Data
□ □ □ □
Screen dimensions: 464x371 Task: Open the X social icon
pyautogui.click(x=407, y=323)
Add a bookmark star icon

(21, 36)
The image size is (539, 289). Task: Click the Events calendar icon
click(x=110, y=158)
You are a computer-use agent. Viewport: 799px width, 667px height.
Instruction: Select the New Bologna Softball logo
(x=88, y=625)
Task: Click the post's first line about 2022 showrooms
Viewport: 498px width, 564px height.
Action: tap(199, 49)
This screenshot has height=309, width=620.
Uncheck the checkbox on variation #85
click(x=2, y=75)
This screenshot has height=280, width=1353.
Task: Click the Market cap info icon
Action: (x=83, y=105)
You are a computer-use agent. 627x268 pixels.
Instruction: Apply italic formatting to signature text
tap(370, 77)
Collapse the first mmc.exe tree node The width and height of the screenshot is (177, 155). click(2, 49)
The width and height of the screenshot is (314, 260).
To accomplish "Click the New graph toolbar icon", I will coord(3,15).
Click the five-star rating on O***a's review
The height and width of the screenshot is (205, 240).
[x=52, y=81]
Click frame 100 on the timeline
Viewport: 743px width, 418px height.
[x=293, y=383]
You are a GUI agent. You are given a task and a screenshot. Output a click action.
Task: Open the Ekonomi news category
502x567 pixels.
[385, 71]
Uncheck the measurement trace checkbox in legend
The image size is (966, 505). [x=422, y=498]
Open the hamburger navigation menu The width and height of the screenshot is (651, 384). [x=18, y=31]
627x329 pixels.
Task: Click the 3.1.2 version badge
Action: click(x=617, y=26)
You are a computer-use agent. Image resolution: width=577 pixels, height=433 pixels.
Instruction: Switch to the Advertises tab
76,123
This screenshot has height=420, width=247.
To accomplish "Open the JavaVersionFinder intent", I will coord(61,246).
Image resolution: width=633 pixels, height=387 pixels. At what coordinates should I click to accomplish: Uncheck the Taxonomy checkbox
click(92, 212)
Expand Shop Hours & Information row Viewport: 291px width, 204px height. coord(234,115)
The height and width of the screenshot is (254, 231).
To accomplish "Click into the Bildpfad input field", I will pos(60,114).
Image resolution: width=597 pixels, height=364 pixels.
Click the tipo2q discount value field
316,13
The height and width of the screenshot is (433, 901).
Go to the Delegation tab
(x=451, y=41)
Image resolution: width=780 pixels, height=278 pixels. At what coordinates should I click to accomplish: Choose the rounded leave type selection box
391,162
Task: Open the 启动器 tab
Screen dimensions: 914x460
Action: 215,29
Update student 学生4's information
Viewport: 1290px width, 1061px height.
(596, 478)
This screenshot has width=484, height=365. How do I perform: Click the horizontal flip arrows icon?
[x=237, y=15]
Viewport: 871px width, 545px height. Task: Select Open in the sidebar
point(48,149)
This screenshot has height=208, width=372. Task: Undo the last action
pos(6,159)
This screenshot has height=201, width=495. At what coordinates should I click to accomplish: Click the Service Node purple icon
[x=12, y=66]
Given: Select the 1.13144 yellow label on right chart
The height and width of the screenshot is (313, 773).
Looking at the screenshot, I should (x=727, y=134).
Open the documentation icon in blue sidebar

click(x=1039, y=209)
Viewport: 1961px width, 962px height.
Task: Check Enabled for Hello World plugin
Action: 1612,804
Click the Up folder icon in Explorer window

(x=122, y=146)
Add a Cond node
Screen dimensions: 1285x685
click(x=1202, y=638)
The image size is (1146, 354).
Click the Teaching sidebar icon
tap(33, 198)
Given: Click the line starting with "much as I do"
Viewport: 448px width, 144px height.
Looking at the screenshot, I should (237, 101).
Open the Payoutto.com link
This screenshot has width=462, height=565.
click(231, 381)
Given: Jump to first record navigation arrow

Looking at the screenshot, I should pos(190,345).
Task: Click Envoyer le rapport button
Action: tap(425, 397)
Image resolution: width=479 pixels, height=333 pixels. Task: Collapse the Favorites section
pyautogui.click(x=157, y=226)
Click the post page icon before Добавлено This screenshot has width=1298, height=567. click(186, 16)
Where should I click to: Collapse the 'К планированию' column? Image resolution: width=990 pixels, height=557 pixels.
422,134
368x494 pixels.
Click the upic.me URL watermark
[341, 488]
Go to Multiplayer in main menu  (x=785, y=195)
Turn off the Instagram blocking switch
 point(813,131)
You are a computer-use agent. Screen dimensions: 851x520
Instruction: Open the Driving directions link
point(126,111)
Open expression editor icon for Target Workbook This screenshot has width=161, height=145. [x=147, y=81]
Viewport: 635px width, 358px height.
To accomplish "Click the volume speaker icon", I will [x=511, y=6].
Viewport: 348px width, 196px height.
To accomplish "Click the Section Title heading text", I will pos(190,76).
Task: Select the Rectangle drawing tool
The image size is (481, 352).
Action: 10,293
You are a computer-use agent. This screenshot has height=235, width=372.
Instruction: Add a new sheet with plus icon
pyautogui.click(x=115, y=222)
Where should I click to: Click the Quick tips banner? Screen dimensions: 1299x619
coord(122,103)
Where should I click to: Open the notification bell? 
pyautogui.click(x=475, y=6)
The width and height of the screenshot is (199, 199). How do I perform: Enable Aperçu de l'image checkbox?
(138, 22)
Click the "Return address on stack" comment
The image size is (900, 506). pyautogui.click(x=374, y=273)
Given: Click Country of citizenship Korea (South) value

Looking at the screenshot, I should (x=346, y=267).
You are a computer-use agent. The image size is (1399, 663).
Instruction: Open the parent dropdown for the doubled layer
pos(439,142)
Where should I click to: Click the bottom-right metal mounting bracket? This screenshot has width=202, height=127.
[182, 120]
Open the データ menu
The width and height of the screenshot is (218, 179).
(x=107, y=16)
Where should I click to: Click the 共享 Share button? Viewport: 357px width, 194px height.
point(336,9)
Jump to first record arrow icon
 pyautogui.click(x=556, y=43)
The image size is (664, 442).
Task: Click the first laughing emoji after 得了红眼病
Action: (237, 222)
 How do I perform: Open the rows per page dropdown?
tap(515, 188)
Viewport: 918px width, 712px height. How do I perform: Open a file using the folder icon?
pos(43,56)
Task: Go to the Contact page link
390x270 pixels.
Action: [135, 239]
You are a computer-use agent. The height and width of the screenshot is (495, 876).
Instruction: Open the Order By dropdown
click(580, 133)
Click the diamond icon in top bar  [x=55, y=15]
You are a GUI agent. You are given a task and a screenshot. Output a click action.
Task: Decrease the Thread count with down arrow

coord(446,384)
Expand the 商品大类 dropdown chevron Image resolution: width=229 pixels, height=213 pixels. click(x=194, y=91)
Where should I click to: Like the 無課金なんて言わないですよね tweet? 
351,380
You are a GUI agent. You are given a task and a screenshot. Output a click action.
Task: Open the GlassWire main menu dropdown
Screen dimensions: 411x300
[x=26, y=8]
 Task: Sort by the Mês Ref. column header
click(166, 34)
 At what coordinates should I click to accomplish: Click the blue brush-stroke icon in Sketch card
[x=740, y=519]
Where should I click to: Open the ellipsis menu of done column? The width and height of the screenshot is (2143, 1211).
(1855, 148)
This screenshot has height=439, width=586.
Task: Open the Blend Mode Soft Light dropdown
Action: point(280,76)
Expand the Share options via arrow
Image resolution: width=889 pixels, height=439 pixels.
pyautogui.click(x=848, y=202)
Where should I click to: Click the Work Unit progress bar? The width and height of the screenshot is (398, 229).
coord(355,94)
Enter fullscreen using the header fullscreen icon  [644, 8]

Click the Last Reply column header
□ □ □ □
Task requirements
Extract every line above containing the word "agent".

Result
You are a computer-use agent. Viewport: 799px width, 667px height.
You are a computer-use agent. 627x268 pixels.
You are a GUI agent. You are given a task and a screenshot. Output a click action.
You are a computer-use agent. Image resolution: width=577 pixels, height=433 pixels.
You are a computer-use agent. Screen dimensions: 851x520
You are a computer-use agent. This screenshot has height=235, width=372.
You are a computer-use agent. The image size is (1399, 663).
You are a computer-use agent. The height and width of the screenshot is (495, 876).
You are a GUI agent. You are given a task and a screenshot. Output a click action.
You are a GUI agent. You are given a task and a screenshot. Output a click action.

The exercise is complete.